The search for one's own identity contains within it one of the big questions: „Who am I?"
This simple yet massive question. I suggest leaving it unanswered. „What do you do?" is, after all, the more cautious question, despite the fact that this one often gets answered incorrectly since, within capitalism, our identity is considered equal to that which makes us money. From this, the question often arises: Am I my job? Or is my identity separate from my job? This question is to be answered depending on how much I identify with my job. The artist probably identifies more with his work, the supermarket cashier probably less (although one can "find their place" there just the same). Besides work, one's identity is further forged from various elements such as one's surroundings, family, interests, thinking, activities etc. Over the course of our lifetimes, our identity becomes clearer. The newborn has no identity in this sense. The old man has a clear identity. From this supposition, I conclude that lack of identity stands for life, whereas the clearly defined, rigid identity stands for death. That which moves lives, that which is static is dead. I suggest staying alive, using identity as a stable surface to be jumped off of. This could be the role of our identity.

In my work as a teacher, I time and again witness how a rigid identity can prevent people from learning and from seeing life in its entirety. Rigidity and narrowness of identity retains its focus on a small fraction of life, thus preventing the acquiring of wisdom. The suggestion is to explore life in its entirety, thus acquiring wisdom. The way of reaching wisdom through ideologies, dogmas, systems and methods, may be questioned.

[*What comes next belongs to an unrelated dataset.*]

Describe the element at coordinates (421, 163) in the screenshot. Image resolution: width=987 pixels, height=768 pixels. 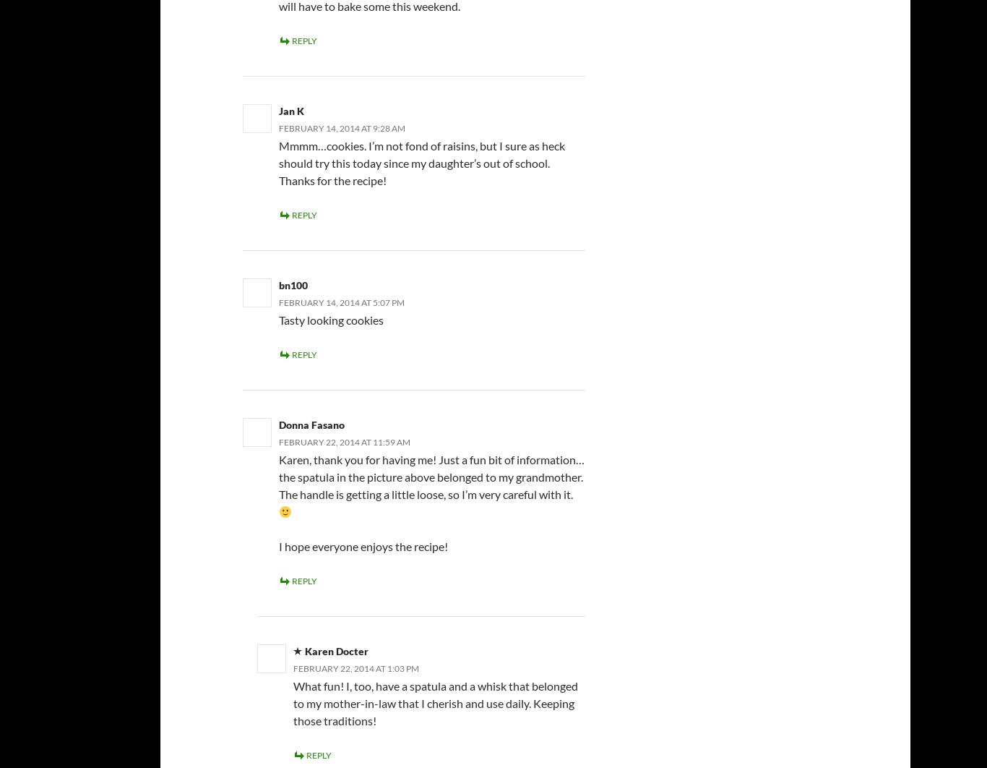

Because of this, I keep my method dynamic. It is methodic, but it is not a method in and of itself. What we do and what I teach constantly changes. I work methodically, but no static method arises. This is often difficult, and the line is a fine one. It requires a lot of contemplation. The procedure with the dynamic method gives me enough solid ground to jump off of and allows me to vary between landing on solid ground and hovering in the air. Challenging and reflecting creates the dynamic. The constant is change.